GPU-Z PCIe test is not a good choice for that, its load profile is relatively low. Better use any random game with no FPS cap, and in windowed mode. I like to use Unigine Heaven for that because it loads reasonably fast nowadays, and I can pause the movement, so load is fixed. Furmark is a bad choice because GPUs/drivers will detect it and clocks down way too much



Berfs1 said:


> dropped


NVIDIA drops 13 MHz at fixed temperature intervals, depending on the architecture


----------



## EarthDog (Jul 16, 2020)

@W1zzard  - what about the pcie test in 3dmark suite?


----------



## W1zzard (Jul 16, 2020)

EarthDog said:


> @W1zzard  - what about the pcie test in 3dmark suite?


Not sure how much GPU load it produces, never really used it, load time is longer than other methods


----------



## Bee9 (Jul 16, 2020)

Berfs1 said:


> As for drivers, I can understand that, but at the same time, if the 8700K was running older drivers and Windows versions, shouldn't that actually perform better than current drivers? The reason I think that is because the security updates are supposed to fix the shortcuts, which in turn loses performance, sooo the older chips SHOULD perform slightly faster but idk. Given how it's literally the same architecture under the hood, 8700K should beat the 10500.

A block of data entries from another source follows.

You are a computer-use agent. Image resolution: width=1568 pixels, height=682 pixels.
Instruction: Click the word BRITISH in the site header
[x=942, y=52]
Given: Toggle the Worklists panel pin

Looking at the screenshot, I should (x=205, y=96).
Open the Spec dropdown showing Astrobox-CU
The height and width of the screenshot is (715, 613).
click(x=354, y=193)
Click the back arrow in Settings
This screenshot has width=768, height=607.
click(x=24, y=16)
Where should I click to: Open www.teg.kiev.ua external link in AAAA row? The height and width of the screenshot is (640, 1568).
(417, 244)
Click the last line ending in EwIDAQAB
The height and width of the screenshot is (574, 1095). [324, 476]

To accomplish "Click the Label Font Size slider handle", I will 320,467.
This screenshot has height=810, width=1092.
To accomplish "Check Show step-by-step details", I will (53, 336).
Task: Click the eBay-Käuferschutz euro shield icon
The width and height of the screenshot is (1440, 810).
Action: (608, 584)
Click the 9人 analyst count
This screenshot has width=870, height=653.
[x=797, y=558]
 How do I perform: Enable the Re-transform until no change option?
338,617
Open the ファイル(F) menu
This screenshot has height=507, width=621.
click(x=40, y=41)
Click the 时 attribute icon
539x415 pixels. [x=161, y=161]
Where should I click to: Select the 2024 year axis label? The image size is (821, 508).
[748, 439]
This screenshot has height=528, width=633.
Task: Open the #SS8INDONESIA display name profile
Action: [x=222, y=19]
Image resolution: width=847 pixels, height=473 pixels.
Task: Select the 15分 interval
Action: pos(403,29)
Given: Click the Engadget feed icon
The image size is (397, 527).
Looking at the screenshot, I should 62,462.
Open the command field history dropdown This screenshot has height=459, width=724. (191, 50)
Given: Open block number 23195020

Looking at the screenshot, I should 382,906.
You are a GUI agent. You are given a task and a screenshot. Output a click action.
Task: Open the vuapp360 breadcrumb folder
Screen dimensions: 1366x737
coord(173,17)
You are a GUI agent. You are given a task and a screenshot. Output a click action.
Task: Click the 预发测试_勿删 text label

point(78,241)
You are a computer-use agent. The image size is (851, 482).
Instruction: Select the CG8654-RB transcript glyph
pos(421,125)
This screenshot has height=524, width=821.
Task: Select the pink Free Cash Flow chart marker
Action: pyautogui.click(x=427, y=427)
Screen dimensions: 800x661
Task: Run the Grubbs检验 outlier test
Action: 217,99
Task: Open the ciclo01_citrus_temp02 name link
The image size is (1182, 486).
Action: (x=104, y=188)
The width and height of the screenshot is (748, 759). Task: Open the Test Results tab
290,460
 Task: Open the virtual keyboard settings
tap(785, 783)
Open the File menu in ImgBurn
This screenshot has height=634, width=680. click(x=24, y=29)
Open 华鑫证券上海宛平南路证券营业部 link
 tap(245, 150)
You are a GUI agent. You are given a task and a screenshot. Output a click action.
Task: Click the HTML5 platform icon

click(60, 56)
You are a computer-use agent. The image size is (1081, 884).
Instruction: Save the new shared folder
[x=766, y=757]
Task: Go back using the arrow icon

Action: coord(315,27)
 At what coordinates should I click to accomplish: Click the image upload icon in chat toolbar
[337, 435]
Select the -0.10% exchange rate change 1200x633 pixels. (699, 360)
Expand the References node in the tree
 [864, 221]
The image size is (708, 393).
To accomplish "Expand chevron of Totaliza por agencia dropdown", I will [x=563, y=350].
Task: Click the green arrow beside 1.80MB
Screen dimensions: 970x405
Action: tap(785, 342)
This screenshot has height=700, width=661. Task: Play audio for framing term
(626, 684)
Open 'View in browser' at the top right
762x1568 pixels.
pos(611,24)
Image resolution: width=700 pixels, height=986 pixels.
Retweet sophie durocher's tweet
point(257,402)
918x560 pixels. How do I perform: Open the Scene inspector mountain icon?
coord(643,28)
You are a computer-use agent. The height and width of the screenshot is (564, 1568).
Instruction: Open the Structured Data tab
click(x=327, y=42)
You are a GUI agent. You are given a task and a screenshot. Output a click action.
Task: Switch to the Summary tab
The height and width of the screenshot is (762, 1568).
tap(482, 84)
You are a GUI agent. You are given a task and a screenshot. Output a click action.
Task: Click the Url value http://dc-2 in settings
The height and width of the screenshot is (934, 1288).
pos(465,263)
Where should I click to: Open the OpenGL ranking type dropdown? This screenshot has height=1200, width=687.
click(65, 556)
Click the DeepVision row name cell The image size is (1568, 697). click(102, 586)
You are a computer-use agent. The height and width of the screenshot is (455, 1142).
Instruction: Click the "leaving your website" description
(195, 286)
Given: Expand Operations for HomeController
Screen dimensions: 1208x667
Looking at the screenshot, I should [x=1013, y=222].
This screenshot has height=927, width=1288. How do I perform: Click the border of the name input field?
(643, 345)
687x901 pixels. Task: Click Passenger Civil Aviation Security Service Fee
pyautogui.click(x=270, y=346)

New GPU drivers / windows updates may affect the performance and gain some advantages for the 10th gen when compared to the 8700K in gaming. The net gain from GPU drivers and other factors may contribute to higher performance in 10th gen. (I'm just pointing out many possibilities.) 



Berfs1 said:


> EVGA Precision X1


Nice. I will give it a try. I think @W1zzard should lock the frequency to a stable boost clock.


----------



## blu3dragon (Jul 16, 2020)

Berfs1 said:


> View attachment 162263View attachment 162264View attachment 162265View attachment 162266View attachment 162267View attachment 162268View attachment 162270
> Image 1 - Not sure how the 9900K loses to an i5-10500 but okay.
> Image 2 - not really sure how a stock 10900 beats a 10900 with faster RAM or max turbo, but okay.
> Image 3- Not really sure how an i5-10500 beats an i7-8700K but okay.
> ...



Most of these look like margin of error to me.  The results are essentially the same, implying that the CPU is not the bottleneck.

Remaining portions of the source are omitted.